RUANGBOGOR - Kasus korupsi dalam tata kelola minyak mentah dan produk kilang di PT Pertamina (Persero) kembali mencuat, kali ini dengan dugaan skema pengoplosan bahan bakar minyak (BBM) yang merugikan negara hingga Rp193,7 triliun.
Praktik korupsi ini bukanlah fenomena baru, melainkan modus lama dengan pelaku baru yang terus mencari celah dalam sistem yang rentan terhadap penyalahgunaan.
Sebagai perusahaan energi terbesar di Indonesia, Pertamina memiliki kendali penuh terhadap distribusi BBM.
Monopoli ini menciptakan lingkungan yang rawan korupsi, terlebih dengan transaksi bernilai besar yang melibatkan banyak pihak.
Berdasarkan analisis dari Sudirman Said, mantan Menteri Energi dan Sumber Daya Mineral (ESDM), ada tiga faktor utama yang memungkinkan korupsi ini terus terjadi.
Pertama, dominasi Pertamina dalam pasar BBM nasional membuat pengawasan menjadi sulit.
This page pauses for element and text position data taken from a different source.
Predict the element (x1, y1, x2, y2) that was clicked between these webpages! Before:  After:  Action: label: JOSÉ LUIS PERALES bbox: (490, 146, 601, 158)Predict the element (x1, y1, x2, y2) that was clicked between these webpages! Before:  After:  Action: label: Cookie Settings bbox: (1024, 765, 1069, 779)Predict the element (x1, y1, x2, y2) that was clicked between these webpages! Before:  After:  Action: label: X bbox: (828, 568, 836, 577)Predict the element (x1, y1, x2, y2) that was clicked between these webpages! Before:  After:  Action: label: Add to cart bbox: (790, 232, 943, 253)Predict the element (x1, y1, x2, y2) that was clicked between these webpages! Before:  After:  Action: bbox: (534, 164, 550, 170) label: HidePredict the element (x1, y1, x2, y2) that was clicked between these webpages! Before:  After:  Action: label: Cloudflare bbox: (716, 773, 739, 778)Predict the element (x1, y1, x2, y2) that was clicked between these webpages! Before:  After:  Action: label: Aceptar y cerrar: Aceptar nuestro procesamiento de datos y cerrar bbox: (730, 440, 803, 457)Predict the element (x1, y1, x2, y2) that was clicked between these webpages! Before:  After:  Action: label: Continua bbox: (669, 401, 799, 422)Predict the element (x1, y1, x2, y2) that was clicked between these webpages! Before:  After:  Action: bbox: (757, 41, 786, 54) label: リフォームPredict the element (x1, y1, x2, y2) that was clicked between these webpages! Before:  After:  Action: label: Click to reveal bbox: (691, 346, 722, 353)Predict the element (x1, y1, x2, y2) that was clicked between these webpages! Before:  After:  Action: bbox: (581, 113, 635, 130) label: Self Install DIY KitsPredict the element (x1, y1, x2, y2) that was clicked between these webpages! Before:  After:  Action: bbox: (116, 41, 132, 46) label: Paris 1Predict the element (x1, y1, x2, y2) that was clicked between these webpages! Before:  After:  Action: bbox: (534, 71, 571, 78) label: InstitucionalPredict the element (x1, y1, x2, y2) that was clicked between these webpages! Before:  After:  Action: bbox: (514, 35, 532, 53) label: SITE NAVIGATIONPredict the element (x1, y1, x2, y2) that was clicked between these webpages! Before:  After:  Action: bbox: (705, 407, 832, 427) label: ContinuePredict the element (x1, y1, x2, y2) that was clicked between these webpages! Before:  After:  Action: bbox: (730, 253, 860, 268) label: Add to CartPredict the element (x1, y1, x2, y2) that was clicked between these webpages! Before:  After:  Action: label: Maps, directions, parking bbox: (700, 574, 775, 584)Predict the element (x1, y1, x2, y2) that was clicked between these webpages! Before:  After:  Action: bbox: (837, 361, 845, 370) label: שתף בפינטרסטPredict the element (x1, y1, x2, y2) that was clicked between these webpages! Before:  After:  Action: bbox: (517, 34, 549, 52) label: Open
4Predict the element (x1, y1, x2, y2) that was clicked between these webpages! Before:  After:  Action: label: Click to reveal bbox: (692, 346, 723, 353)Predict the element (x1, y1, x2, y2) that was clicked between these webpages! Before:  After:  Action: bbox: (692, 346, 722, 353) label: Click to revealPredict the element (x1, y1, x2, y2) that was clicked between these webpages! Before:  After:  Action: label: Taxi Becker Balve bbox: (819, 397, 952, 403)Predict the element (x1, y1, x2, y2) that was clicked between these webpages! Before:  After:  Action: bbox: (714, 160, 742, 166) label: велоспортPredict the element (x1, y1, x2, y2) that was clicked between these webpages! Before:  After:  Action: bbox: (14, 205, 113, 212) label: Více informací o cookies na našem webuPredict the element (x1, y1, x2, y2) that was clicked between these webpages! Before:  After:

Ketika tidak ada persaingan sehat dan pengawasan lemah, praktik ilegal seperti pengoplosan dapat berlangsung tanpa kontrol yang ketat.
Kedua, besarnya margin keuntungan dalam transaksi BBM menjadi insentif bagi oknum di dalam perusahaan untuk menyalahgunakan wewenang.
Ketiga, sikap pemerintah terhadap kasus-kasus korupsi di BUMN sering kali tidak konsisten, menciptakan ruang bagi pelaku untuk beroperasi dengan minim konsekuensi hukum.
Modus Pengoplosan BBM dan Dampaknya
Berdasarkan temuan Kejaksaan Agung, PT Pertamina Patra Niaga diduga melakukan praktik blending atau pengoplosan BBM, di mana bahan bakar dengan kadar oktan lebih rendah (RON 90) dicampur dengan zat aditif agar menyerupai BBM berkualitas lebih tinggi (RON 92).
Hal ini berarti masyarakat membayar harga Pertamax, tetapi mendapatkan produk yang sebenarnya lebih rendah kualitasnya.
Pengoplosan ini tidak hanya merugikan keuangan negara, tetapi juga memberikan dampak langsung pada masyarakat. Data dari posko pengaduan yang dibuka Lembaga Bantuan Hukum (LBH) Jakarta menunjukkan bahwa lebih dari 526 orang melaporkan berbagai kerugian akibat BBM oplosan.
Keluhan meliputi peningkatan biaya operasional kendaraan, penurunan performa mesin, hingga kerusakan kendaraan yang membutuhkan perbaikan mahal.
Selain dampak ekonomi, kasus ini juga berimplikasi pada krisis kepercayaan publik terhadap Pertamina dan pemerintah.
Banyak masyarakat skeptis terhadap penyelesaian kasus ini, bahkan sebagian mengusulkan agar Pertamina dibubarkan. Kepercayaan yang tergerus ini dapat berdampak panjang pada stabilitas sektor energi nasional.
Menanggapi kasus ini, LBH Jakarta tengah mempertimbangkan dua jalur hukum utama: gugatan warga negara (citizen lawsuit) dan gugatan perwakilan kelompok (class action).
Jika terbukti ada kelalaian dalam regulasi pemerintah terkait tata kelola BBM, maka gugatan citizen lawsuit akan diajukan terhadap negara. Namun, jika akar masalahnya ada pada implementasi kebijakan yang buruk oleh Pertamina, maka LBH akan mengajukan class action mewakili para konsumen yang dirugikan.
Upaya hukum ini bukan hanya bertujuan untuk mendapatkan ganti rugi bagi masyarakat, tetapi juga untuk mendorong transparansi dan akuntabilitas dalam industri migas.
Salah satu tuntutan utama adalah perlunya audit independen terhadap sistem distribusi BBM, agar publik mendapatkan informasi yang jelas mengenai kualitas BBM yang mereka konsumsi.